Drugmakers do have to create written procedures for monitoring adverse experiences, the FDA said. But the agency also said that it’s revising post-marketing safety reporting requirements, for drugs in general, and that it is “very interested in improving the quality of information reported to FAERS.”

In 2014, the City of Chicago became one of the first local governments to sue opioid makers. The suit accused Endo and others of downplaying the risk of addiction, even as they had access to data — including adverse-event reports — that “demonstrated the widening epidemic of opioid abuse and addiction.”

The Chicago suit has since been consolidated with about 1,600 opioid cases in federal court in Cleveland, where the first trial is scheduled to start in October.

Endo allegedly gave millions of dollars in grants, and used speaker programs and front groups to spread the message that Opana had a low risk of addiction.

In 2016, the company reached a $200,000 settlement with the New York Attorney General’s Office, which found that Endo trained its sales reps to “distinguish addiction from ‘pseudoaddiction’” — a concept that “has never been empirically validated.”

Endo’s history with oxymorphone dates back to 1959, when it launched the painkiller as Numorphan. Problems with abuse surfaced the following decade. The company stopped marketing a tablet version in 1971, and officially withdrew it from the market in 1982, citing “commercial reasons,” according to the FDA. “Of note, there were anecdotal reports of abuse by injection of Numorphan tablets in the 1960s and early ’70s,” an FDA official testified at a March 2017 advisory committee meeting, where members were weighing the abuse risk of Opana.

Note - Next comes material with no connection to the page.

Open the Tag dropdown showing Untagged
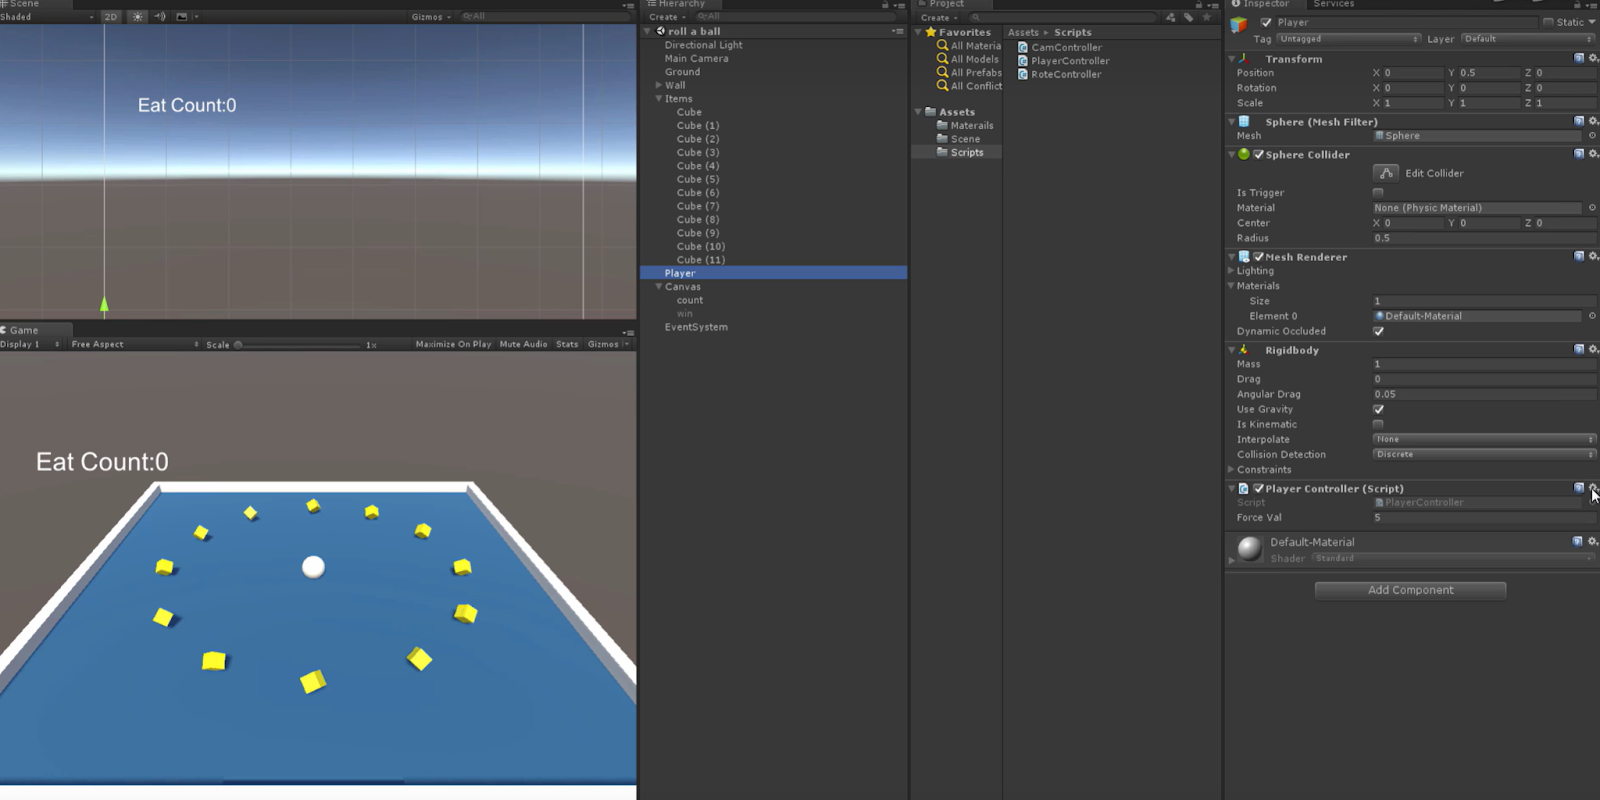 [x=1347, y=39]
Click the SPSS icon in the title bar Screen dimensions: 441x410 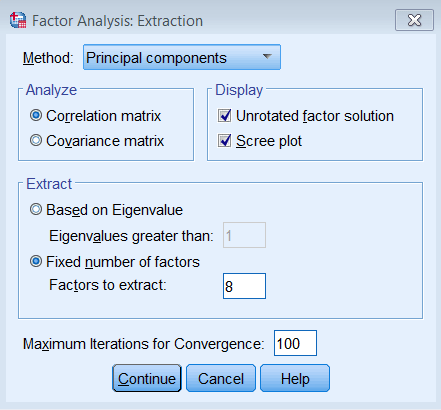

By that time, intravenous abuse of Opana ER had been linked to cases of a blood disorder, and to what another FDA official described as an “unprecedented” HIV outbreak in rural Indiana. The committee voted that the benefits of the drug no longer outweighed the risks, and the FDA later requested its removal from the market.

Walden provided testimony at the 2017 advisory meeting as well, and she asked Kentucky’s now-attorney general — while he was running for the office — to investigate the company. She’s on a mission, she said.

“Endo is the only company that had this drug on the market previously, and knew what was going to happen,” she said, referencing Numorphan’s history. “Profits came before human life.” Her son’s birthday was on Tuesday.